→ **To do**
Each line of the material below is to be written out exactly. Leave out any picture.

→ **Records supplied**
□ □ □ □

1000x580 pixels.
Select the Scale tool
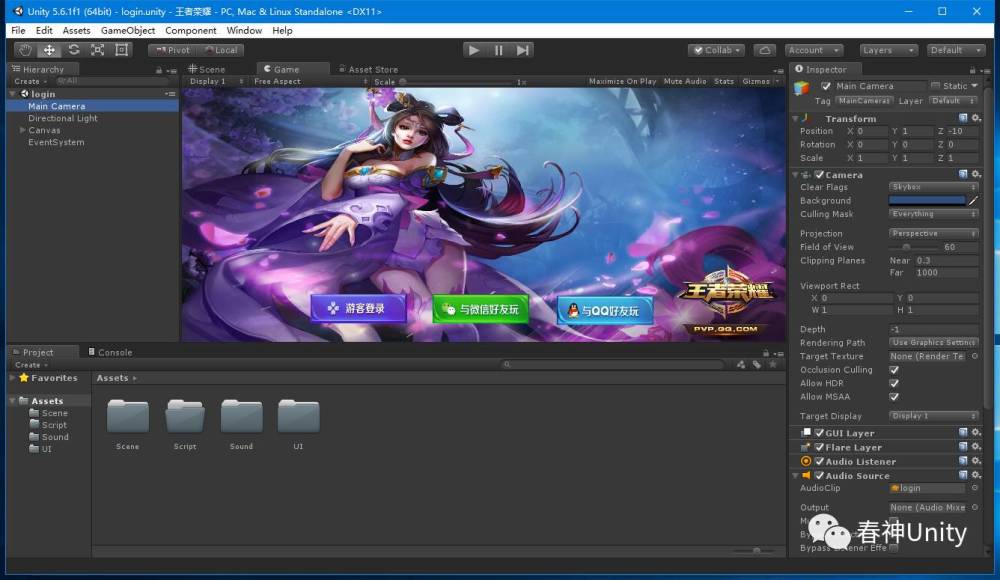(x=97, y=50)
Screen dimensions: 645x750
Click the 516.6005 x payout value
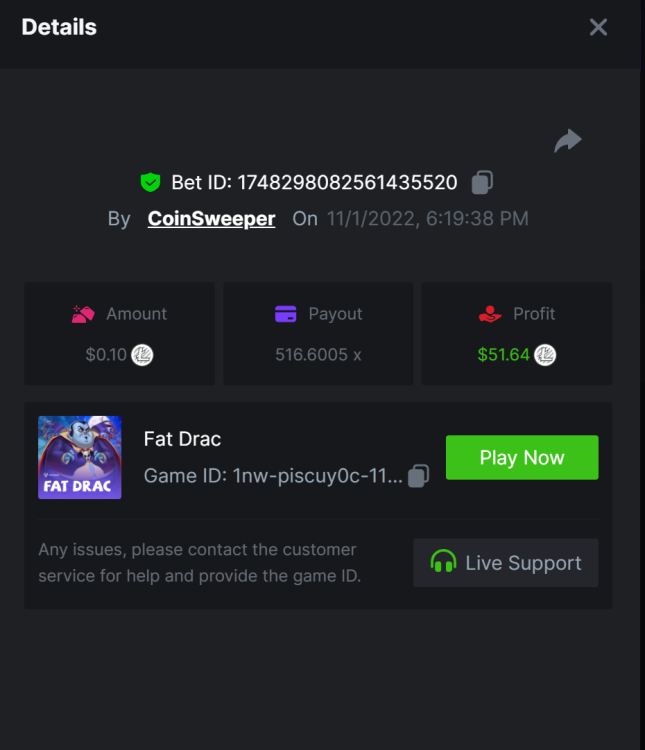point(319,355)
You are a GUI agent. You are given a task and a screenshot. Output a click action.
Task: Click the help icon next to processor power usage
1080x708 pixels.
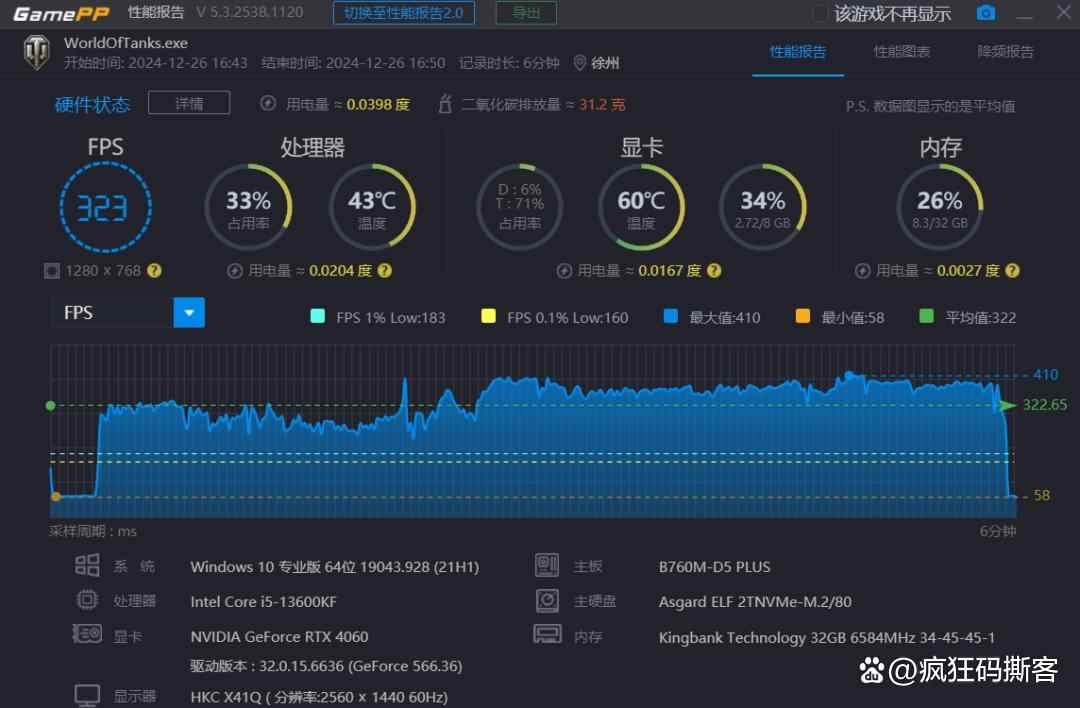tap(384, 271)
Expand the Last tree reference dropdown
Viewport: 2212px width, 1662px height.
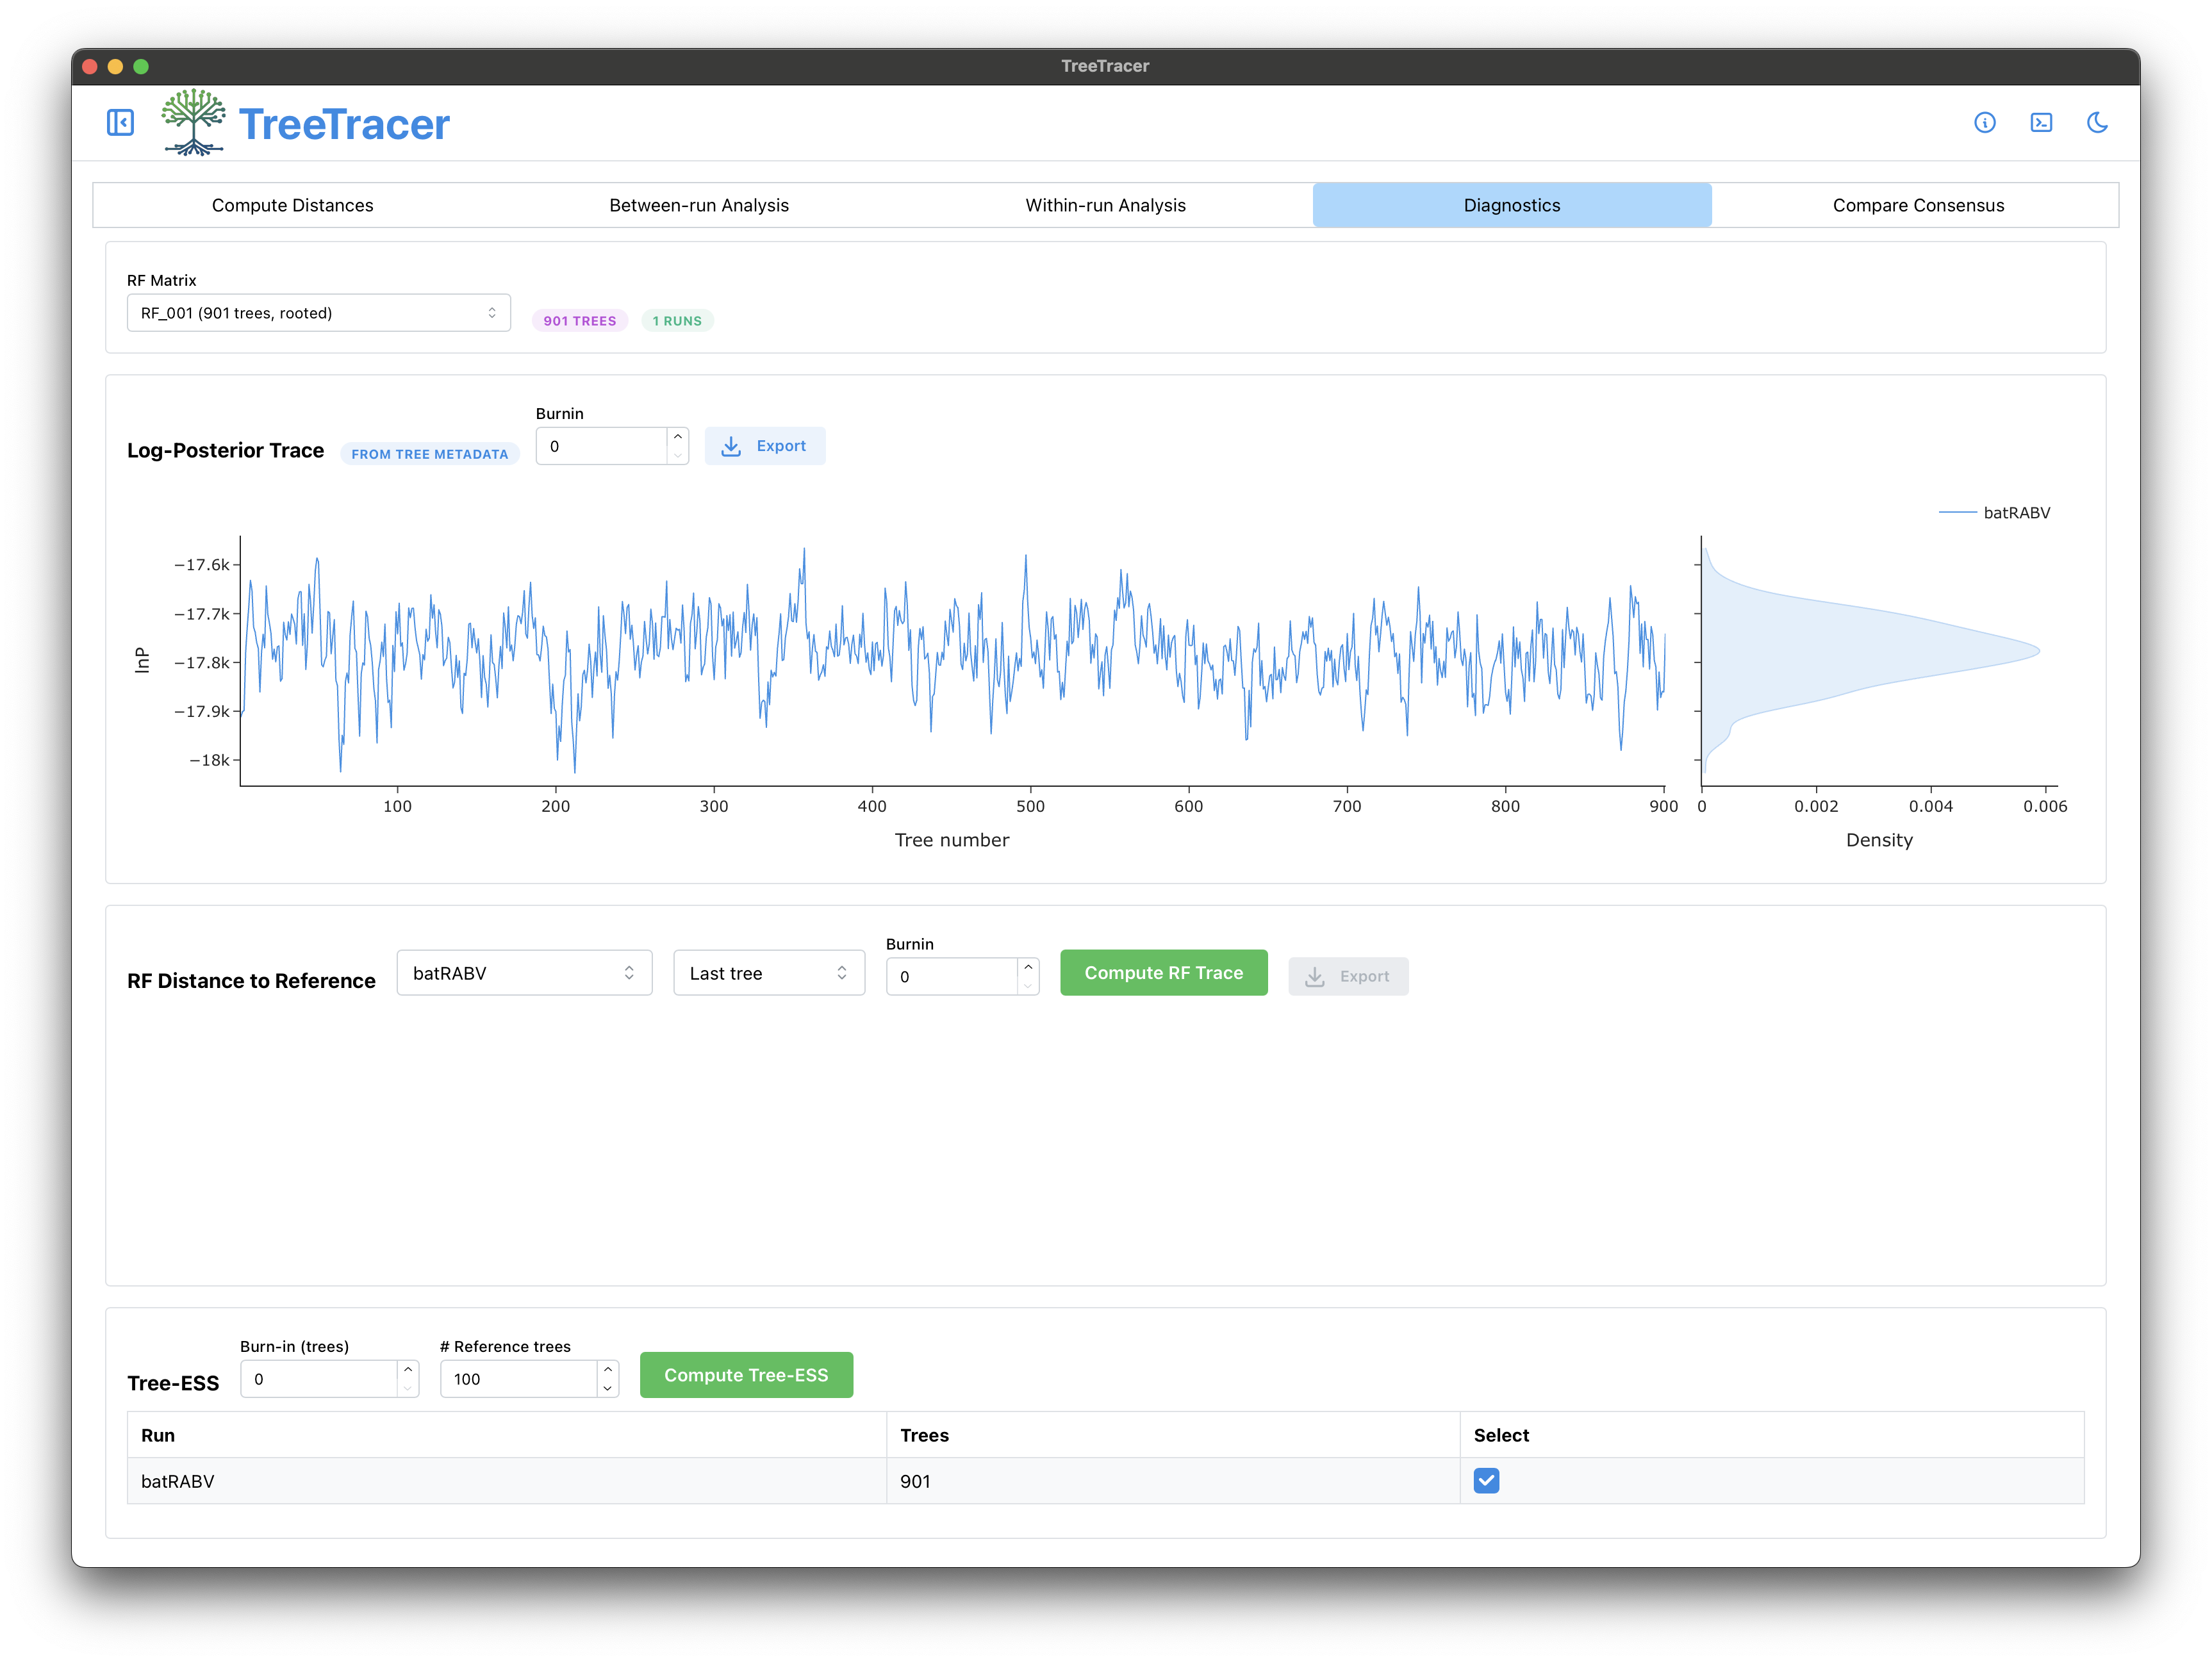pos(769,973)
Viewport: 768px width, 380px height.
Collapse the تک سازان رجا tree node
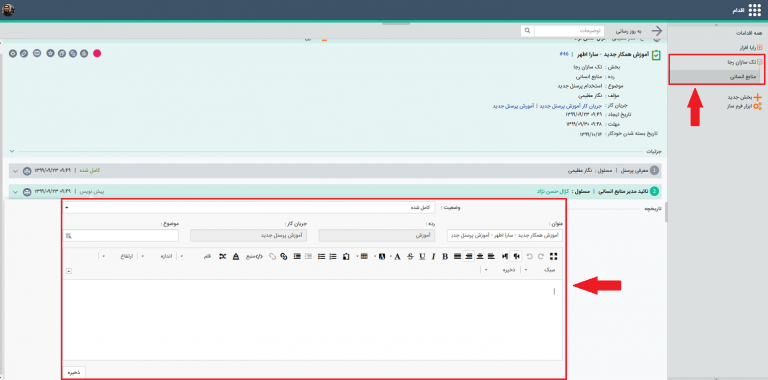pyautogui.click(x=760, y=62)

□ □ □ □

→ **Your response**
1000x580 pixels.
Select the Scale tool
(x=97, y=50)
Screen dimensions: 645x750
Click the 516.6005 x payout value
point(319,355)
You are a GUI agent. You are given a task and a screenshot. Output a click action.
Task: Click the help icon next to processor power usage
1080x708 pixels.
tap(384, 271)
Expand the Last tree reference dropdown
Viewport: 2212px width, 1662px height.
pos(769,973)
Viewport: 768px width, 380px height.
Collapse the تک سازان رجا tree node
pyautogui.click(x=760, y=62)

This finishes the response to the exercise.